それはひとえに私たちが「脳化社会」に安住していたからではないのか。
なぜなら、私たちの住む「脳化社会」は、私たちに「安全・安心」な快適な環境を保障する代わりに、その代償として私たちに「脳化社会」が出す指示、命令に唯々諾々と従うことが暗黙の掟になっているからだ。その見えない「掟」が私たち市民にとってどれだけ強力なものか、それはカフカが「掟の前で」で描いた通りだ。

福島原発事故が起きるまで、原子力ムラは「安全神話」の中で眠っていたと批判されるが、眠っていたのはなにも原子力ムラだけではない。「脳化社会」に安住する限り、私たち市民はみんな眠っていたのだ。 だから、福島原発事故で無知の涙を流して覚醒した一部の人たちを除いて、「脳化社会」に安住していた市民は、原発事故後も引き続き、「脳化社会」を疑うことをせず、「脳化社会」が出す指示、命令に、内心はものすごく不信、不快だったにもかかわらず、表向きは唯々諾々と従ったのだ。その結果、他方で、彼らは原発事故から身を守りたいと切実に願ったにもかかわらず、その実現のために必要な抗議行動に出ることができなかった。これは一世一代の痛恨事だ。
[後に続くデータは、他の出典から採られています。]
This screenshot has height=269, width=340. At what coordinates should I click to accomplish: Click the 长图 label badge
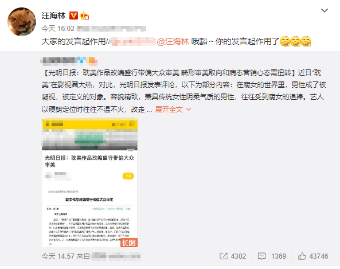(x=129, y=243)
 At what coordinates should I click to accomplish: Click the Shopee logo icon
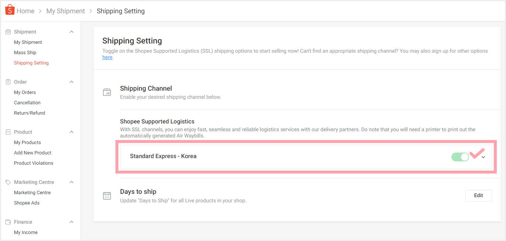[x=10, y=10]
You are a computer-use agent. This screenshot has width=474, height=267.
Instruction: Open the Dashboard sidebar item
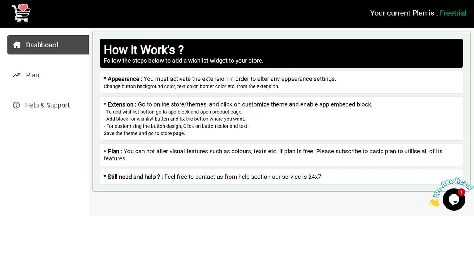pos(42,45)
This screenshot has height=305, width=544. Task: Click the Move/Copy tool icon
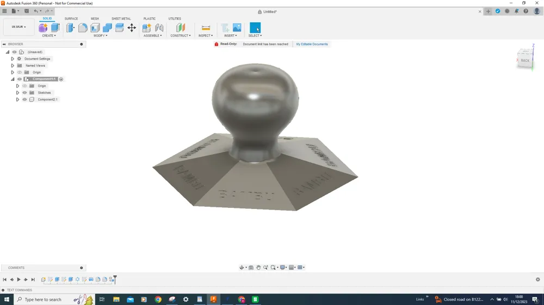[132, 28]
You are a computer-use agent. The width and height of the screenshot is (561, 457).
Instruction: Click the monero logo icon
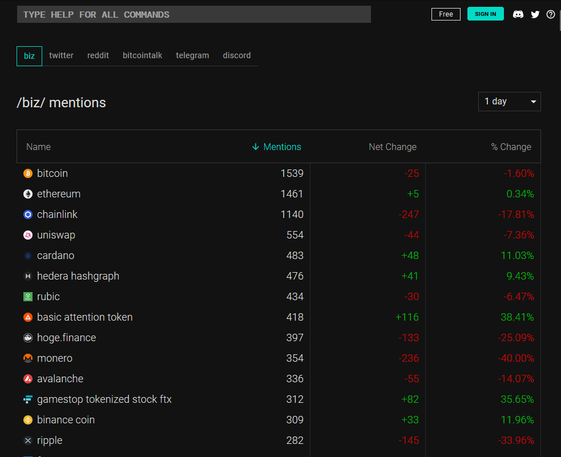pyautogui.click(x=28, y=358)
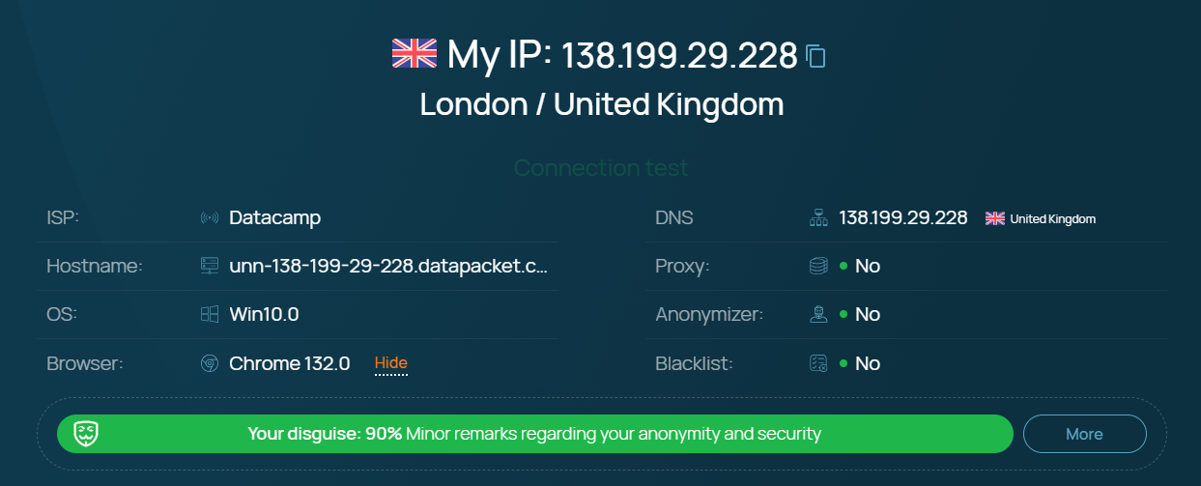
Task: Copy the IP address with the copy icon
Action: pyautogui.click(x=816, y=56)
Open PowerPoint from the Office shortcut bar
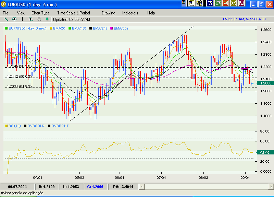Screen dimensions: 274x197 coord(225,3)
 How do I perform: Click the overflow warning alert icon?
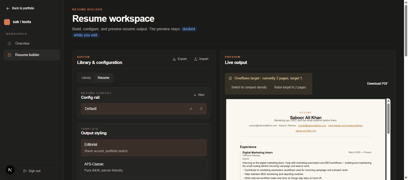click(x=230, y=78)
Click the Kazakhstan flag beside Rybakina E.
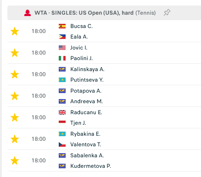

 市民は「脳化社会」に安住する意識にとどまる限り、願いを実現するために必要な行動に移せなかった。それは生涯悔いても悔い切れない痛恨事である。

この痛恨の経験が教えることは、私たちを覆っている「脳化社会」こそ私たち市民の自己決定権を不断に奪い去る、最悪の人権侵害システムだという訓えである。この痛恨をくり返さないためには、一度は本気で、「脳化社会」の掟と対決する必要がある。

私たち市民団体が今月8日に提訴した、ゆうちょ銀行の口座開設不当拒否裁判は、「脳化社会」の掟と対決するささやかなアクション、一歩前に出る行動である(その詳細こちら)。

 

【第16話】「脳化社会」最先端を行く中国で、一歩前に出ることをやめない人、閻連科は言った「今の中国ではどんなことも起こり得る」(24.11.14)。

関連ニュース
11月16日江蘇省無錫の学校で、刃物を持った男が襲撃、8人死亡17人けが(>詳細)。
10月28日北京の路上で、刃物を持った男が襲撃、未成年3人を含む5人けが(>詳細)。
10月8日広州の路上で、刃物を持った男が襲撃、未成年2人を含む3人けが(>詳細)。 
9月30日、上海のスーパーマーケットで、刃物を持った男が襲撃、3人死亡15人けが(>詳細)。
9月18日、広東省深圳市の深圳の路上で、刃物を持った男が襲撃、日本人児童1人死亡(>詳細)。
6月24日、江蘇省蘇州の下校中の日本人学校のスクールバスで、刃物を持った男が襲撃、日本人親子がけが中国人女性1人死亡(>詳細)。
 
NHKニュース(24.11.13)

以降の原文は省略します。